→ WORK REQUEST: Exactly the lines from the one containing "[Share via LinkedIn] (412, 1780)" to the last line of the records, inclusive, are to be transcribed; include no others.

→ DATA FOR PROCESSING:
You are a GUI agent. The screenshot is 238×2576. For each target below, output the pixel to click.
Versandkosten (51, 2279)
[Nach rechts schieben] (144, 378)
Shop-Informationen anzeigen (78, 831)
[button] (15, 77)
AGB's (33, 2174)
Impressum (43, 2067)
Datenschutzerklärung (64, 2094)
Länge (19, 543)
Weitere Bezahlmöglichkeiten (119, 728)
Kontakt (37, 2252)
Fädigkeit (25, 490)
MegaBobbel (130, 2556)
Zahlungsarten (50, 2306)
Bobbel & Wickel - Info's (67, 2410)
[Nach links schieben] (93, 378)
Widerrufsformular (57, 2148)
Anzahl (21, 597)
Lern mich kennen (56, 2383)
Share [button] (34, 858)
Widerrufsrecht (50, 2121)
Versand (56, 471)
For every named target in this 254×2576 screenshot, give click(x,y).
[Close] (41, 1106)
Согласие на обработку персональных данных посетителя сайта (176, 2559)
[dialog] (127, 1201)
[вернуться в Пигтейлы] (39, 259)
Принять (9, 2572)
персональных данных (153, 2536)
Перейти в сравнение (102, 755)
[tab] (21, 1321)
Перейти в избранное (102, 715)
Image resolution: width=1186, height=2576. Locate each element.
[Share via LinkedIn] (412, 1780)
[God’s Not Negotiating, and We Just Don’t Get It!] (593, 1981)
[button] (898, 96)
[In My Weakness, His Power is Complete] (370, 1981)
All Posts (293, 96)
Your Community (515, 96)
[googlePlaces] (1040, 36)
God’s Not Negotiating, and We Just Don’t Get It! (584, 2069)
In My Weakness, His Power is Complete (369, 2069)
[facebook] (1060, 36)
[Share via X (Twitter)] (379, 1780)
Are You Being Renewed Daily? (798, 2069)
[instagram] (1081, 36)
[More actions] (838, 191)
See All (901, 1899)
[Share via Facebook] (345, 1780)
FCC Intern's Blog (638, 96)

→ ANSWER AREA:
[Share via LinkedIn] (412, 1780)
[God’s Not Negotiating, and We Just Don’t Get It!] (593, 1981)
[button] (898, 96)
[In My Weakness, His Power is Complete] (370, 1981)
All Posts (293, 96)
Your Community (515, 96)
[googlePlaces] (1040, 36)
God’s Not Negotiating, and We Just Don’t Get It! (584, 2069)
In My Weakness, His Power is Complete (369, 2069)
[facebook] (1060, 36)
[Share via X (Twitter)] (379, 1780)
Are You Being Renewed Daily? (798, 2069)
[instagram] (1081, 36)
[More actions] (838, 191)
See All (901, 1899)
[Share via Facebook] (345, 1780)
FCC Intern's Blog (638, 96)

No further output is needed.